We never meet Lizzie’s abusive father and cruel stepmother in the staged version, which consists of a cast of four women — Lizzie, her sister, the family maid and a (very) close friend. Lizzie offs the parents in silhouette, using a microphone stand as her weapon.

The Chance’s production, vigorously directed by Jocelyn A. Brown, is an unrelenting assault on the senses, backed by a persistent five-piece band directed by keyboardist Robyn Manion.


The music lustily supports the show, but often reverberates at such a high volume for a small venue that it overcomes the actresses and vocal clarity is lost. Adding to the discomfort are the lighting designs, in which harsh, glowing bulbs are directed toward the audience. (My companion bailed, covering her ears, at intermission).

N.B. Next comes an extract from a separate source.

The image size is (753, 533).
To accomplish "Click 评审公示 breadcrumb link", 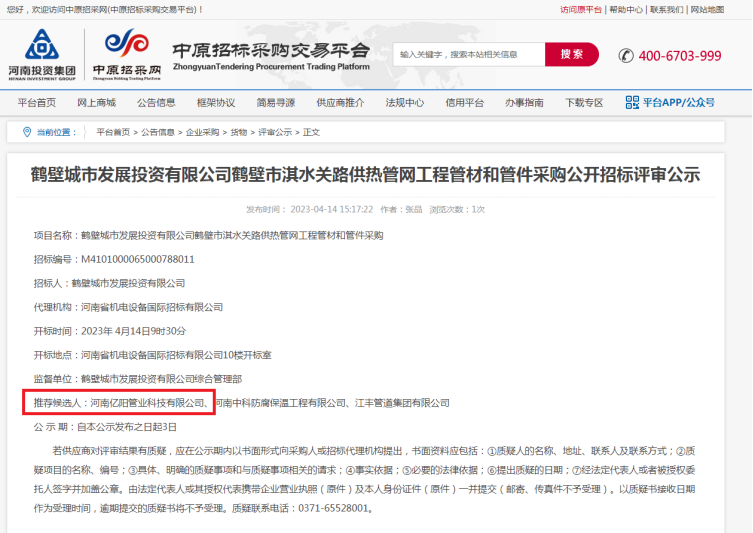I will point(275,132).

Monika Peña as Lizzie Borden and Jisel Soleil Ayon as Alice Russell in the regional premiere of “Lizzie, The Musical” at the Chance Theater in Anaheim.
(Photo by Doug Catiller, True Image Studio)

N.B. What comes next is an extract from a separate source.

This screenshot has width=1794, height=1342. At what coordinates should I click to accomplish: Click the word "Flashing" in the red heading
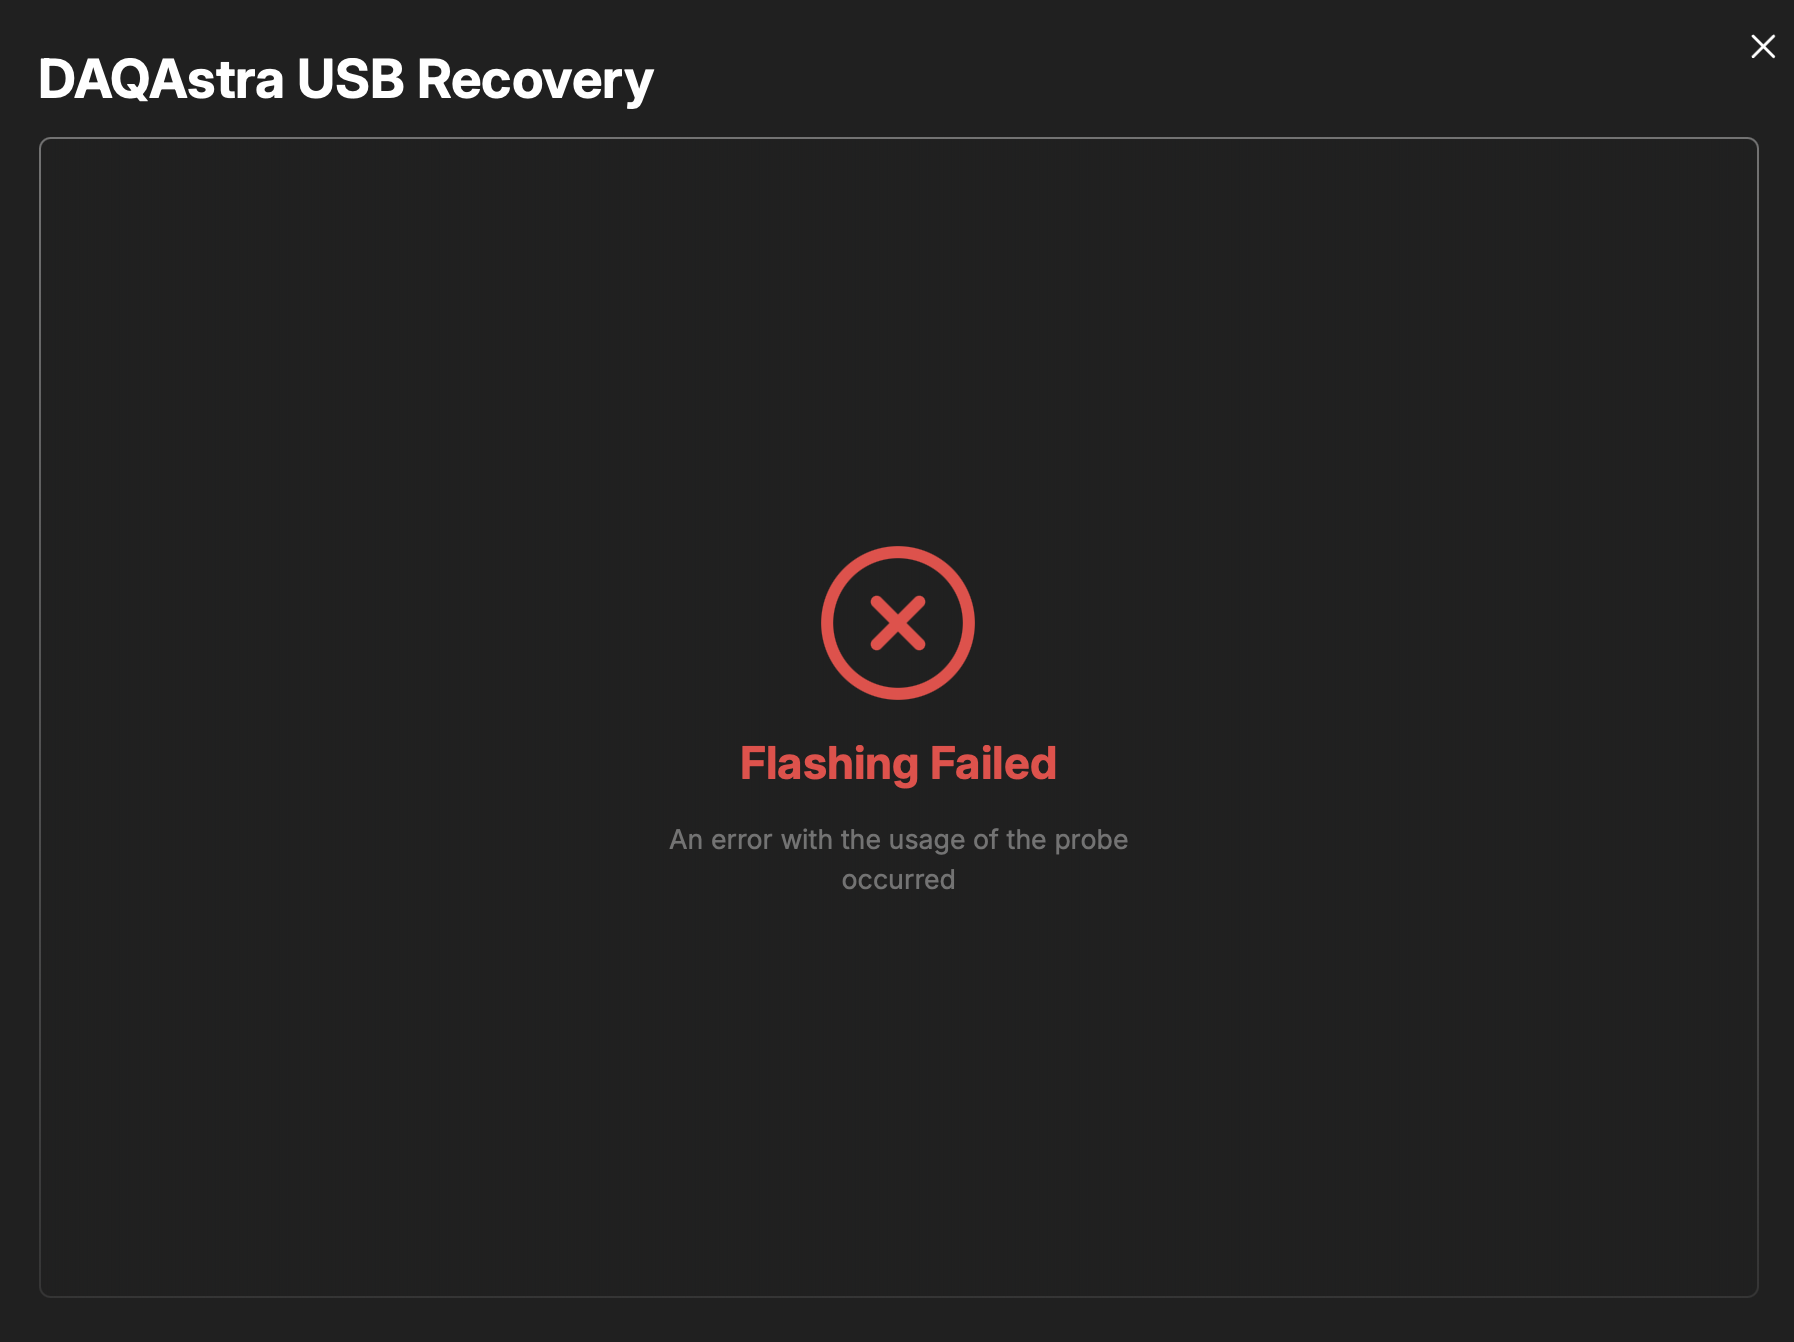tap(829, 765)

That said, all four women are exceptionally strong, both dramatically and vocally, particularly Monika Peña in the title role of a young woman driven to murder by her father’s sexual abuse and her stepmother’s rebuke. Peña imbues her strident character with grim determination, waving her long hair for emphasis during her musical numbers.

Alli Rose Schynert is a force of both support and opposition as Lizzie’s sister Emma. She hits her emotional stride in the post-murder song “WTF Now, Lizzie?” (the acronym is fully spelled out in the performance).


Also memorable is Jisel Soleil Ayon as the sensuous neighbor Alice, Lizzie’s love interest. She and Peña beautifully display their feelings in the haunting duet “Will You Stay​?”

The family maid, named Bridget but called Maggie by the sisters, is far more than a utility character in this version. Nicole Gentile rants and rages with both disgust and delight in another bravura performance.

Choreography, a major factor, has been dizzyingly accomplished by Hazel Clarke, while Rachael Lorenzetti’s period-style, fringed costumes also play a vital role. The multi-level setting by Kristin Campbell works effectively for the Chance’s dimensions.

“Lizzie,” with its strong, all-female cast making a case for justifiable homicide, is a dynamic production that could have been rendered even more so by tamping down the volume at Anaheim’s Chance Theater.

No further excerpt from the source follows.